RADAR JEMBER- Jabatan Kapolres Bima Kota resmi ditanggalkan dari AKBP Didik Putra Kuncoro.
Perwira menengah Polri tersebut dinonaktifkan dari posisinya setelah muncul dugaan keterlibatan dalam jaringan peredaran narkotika.
Saat ini, AKBP Didik tengah menjalani pemeriksaan intensif di Divisi Profesi dan Pengamanan (Propam) Mabes Polri.
Kabar mengenai pencopotan ini dikonfirmasi langsung oleh Kadiv Humas Polri, Irjen Jhonny Eddizon Isir. "Benar (dinonaktifkan dan diperiksa)," ungkap Jhonny pada Jumat (13/2/2026).
Senada dengan hal tersebut, Kabid Humas Polda Nusa Tenggara Barat (NTB), Kombes Pol. Muhammad Kholid, menjelaskan bahwa penanganan kasus yang menyeret AKBP Didik kini telah diambil alih sepenuhnya oleh Mabes Polri.

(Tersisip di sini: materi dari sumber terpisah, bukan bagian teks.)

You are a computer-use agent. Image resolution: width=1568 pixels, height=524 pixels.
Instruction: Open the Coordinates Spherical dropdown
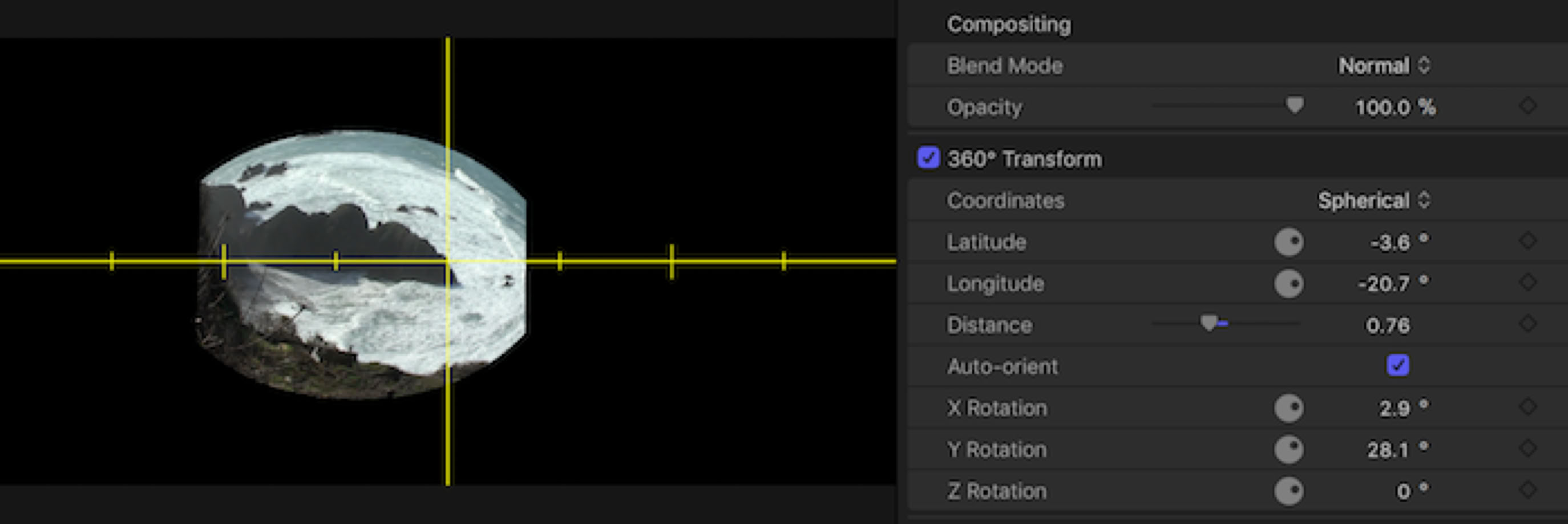pos(1373,201)
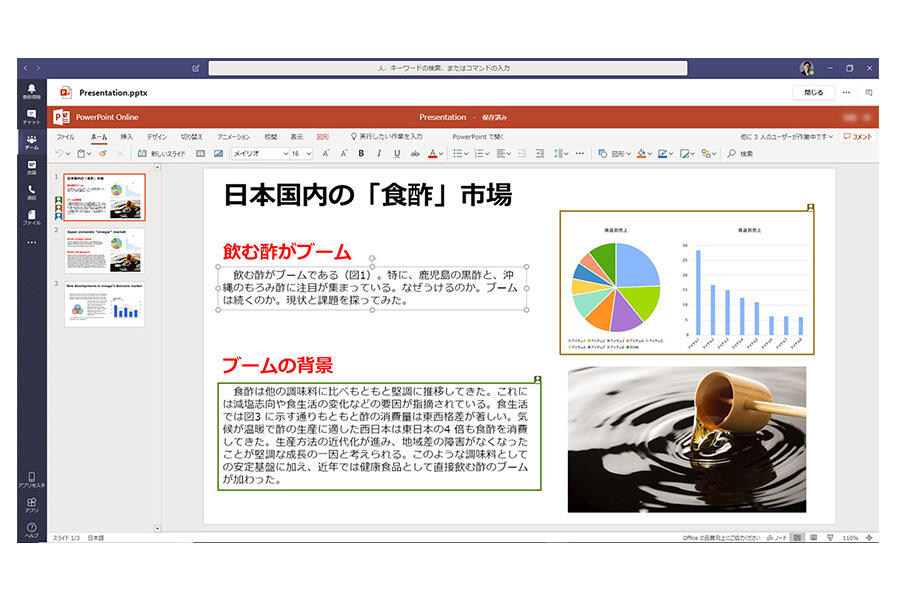Expand the font size 16 dropdown

click(x=301, y=154)
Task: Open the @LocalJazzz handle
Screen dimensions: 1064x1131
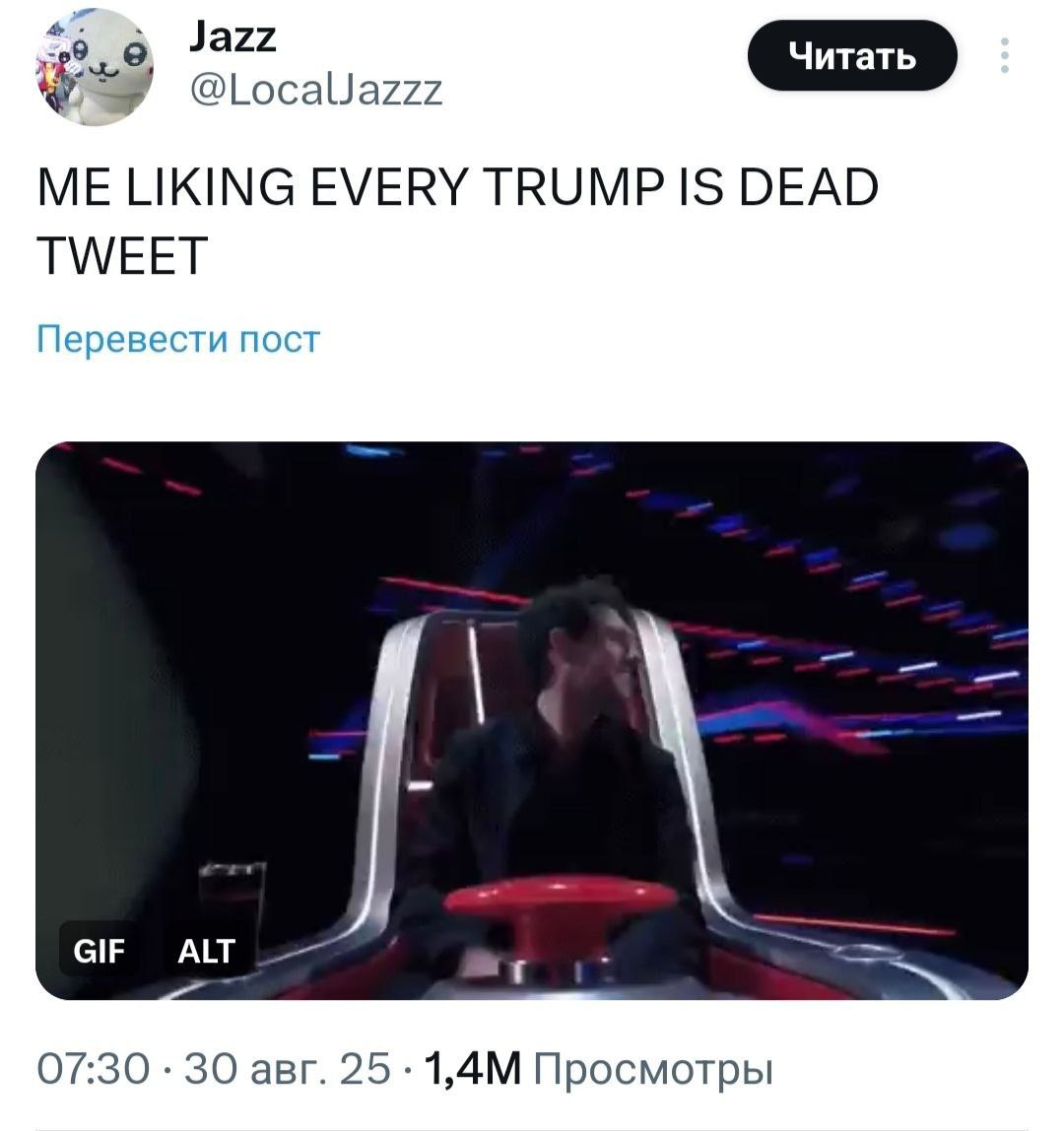Action: click(x=316, y=91)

Nama AKBP Didik mencuat setelah pengembangan kasus yang menjerat anak buahnya, yakni mantan Kasat Reserse Narkoba Polres Bima Kota, AKP Malaungi.

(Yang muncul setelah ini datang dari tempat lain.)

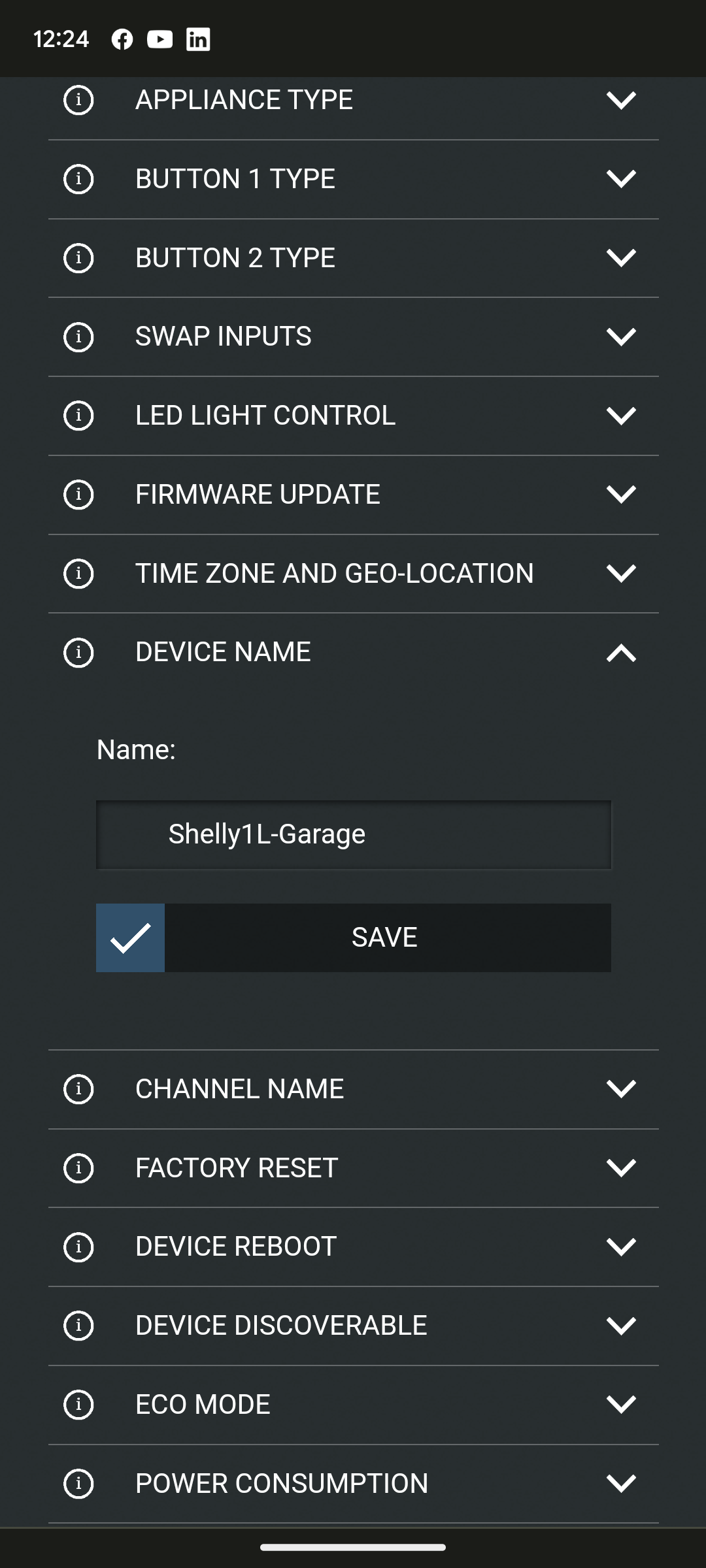Open the Facebook notification in status bar
The height and width of the screenshot is (1568, 706).
(x=122, y=39)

Sebelumnya, AKP Malaungi telah lebih dulu dipecat dan ditetapkan sebagai tersangka atas kepemilikan 486 gram sabu.
Kasus ini sendiri bermula dari penangkapan seorang anggota Polres Bima Kota, Bripka Karol, bersama istrinya pada akhir Januari lalu.

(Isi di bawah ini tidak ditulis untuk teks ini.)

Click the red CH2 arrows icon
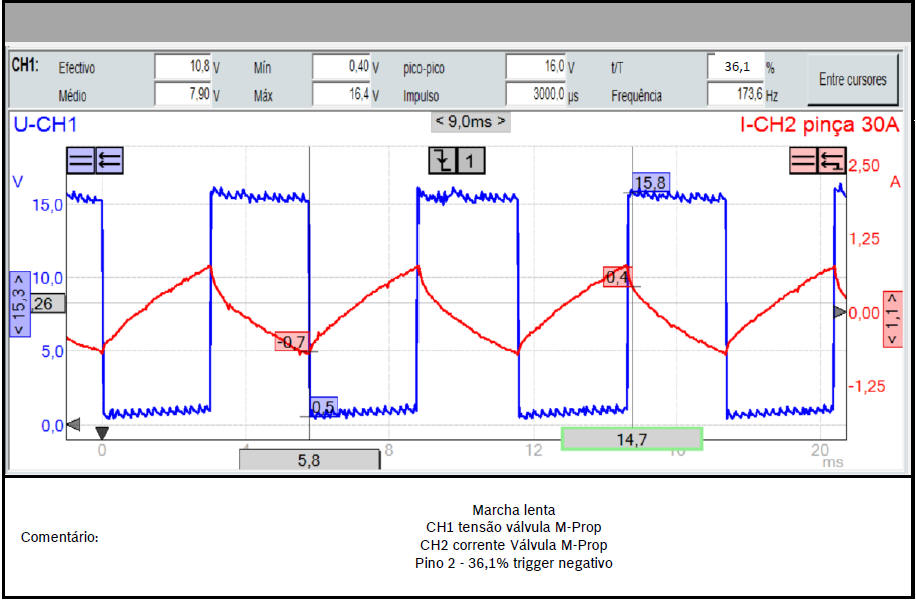916x600 pixels. 831,161

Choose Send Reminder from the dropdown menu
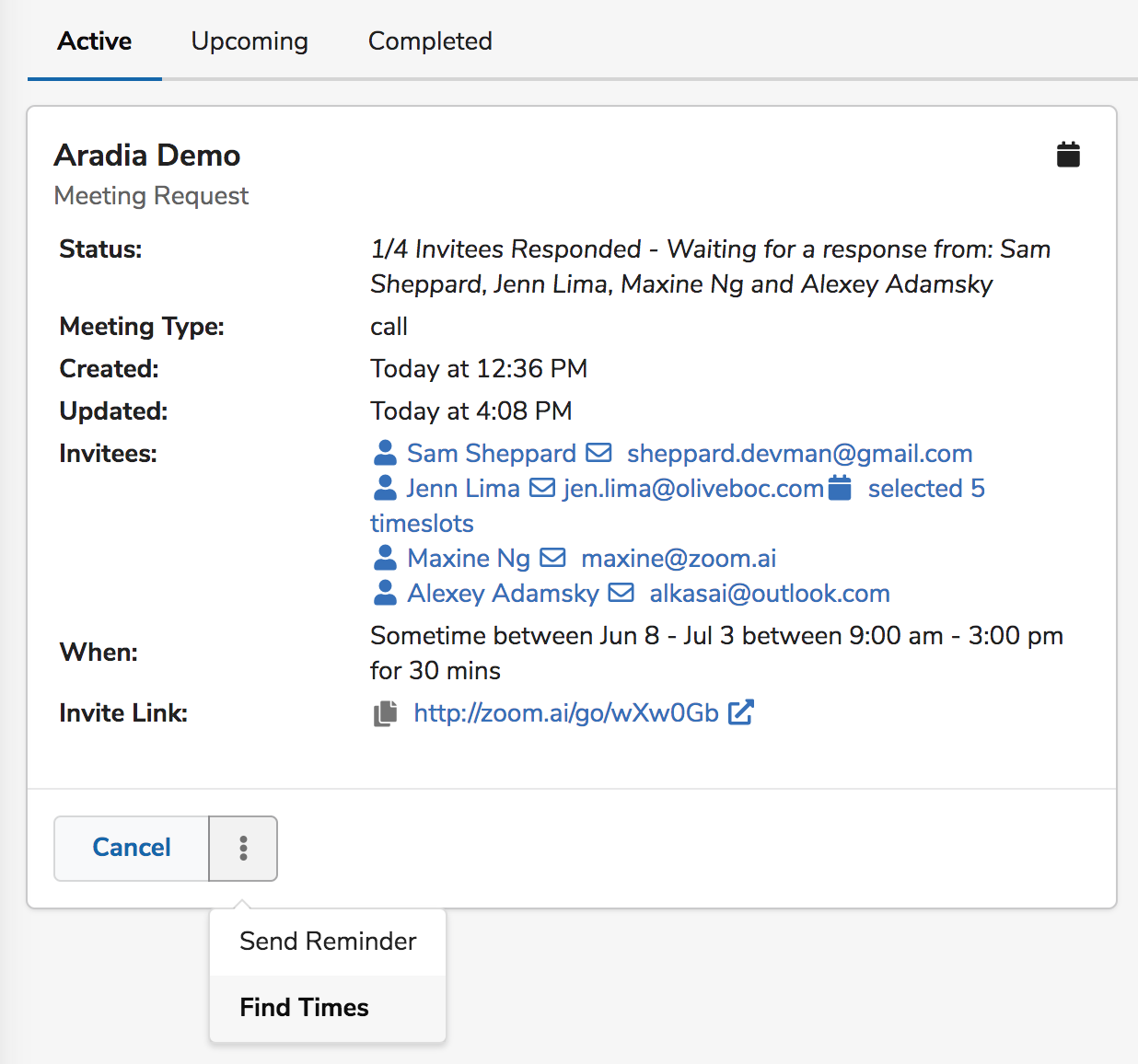328,942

Dari hasil penyelidikan, muncul dugaan adanya aliran dana sebesar Rp1 miliar dari bandar narkoba yang menyeret nama sang Kapolres.
Untuk mengisi kekosongan pimpinan di Polres Bima Kota, Polda NTB telah menunjuk AKBP Catur Erwin Setiawan sebagai Pelaksana Harian (Plh) Kapolres.
AKBP Catur sebelumnya menjabat sebagai Kasubdit III Jatanras Ditreskrimum Polda NTB.
Sejak kasus ini bergulir dan anak buahnya tertangkap, AKBP Didik dilaporkan sudah tidak terlihat berkantor di Mapolres Bima Kota hingga akhirnya resmi dinonaktifkan untuk mempermudah proses penyidikan di Jakarta.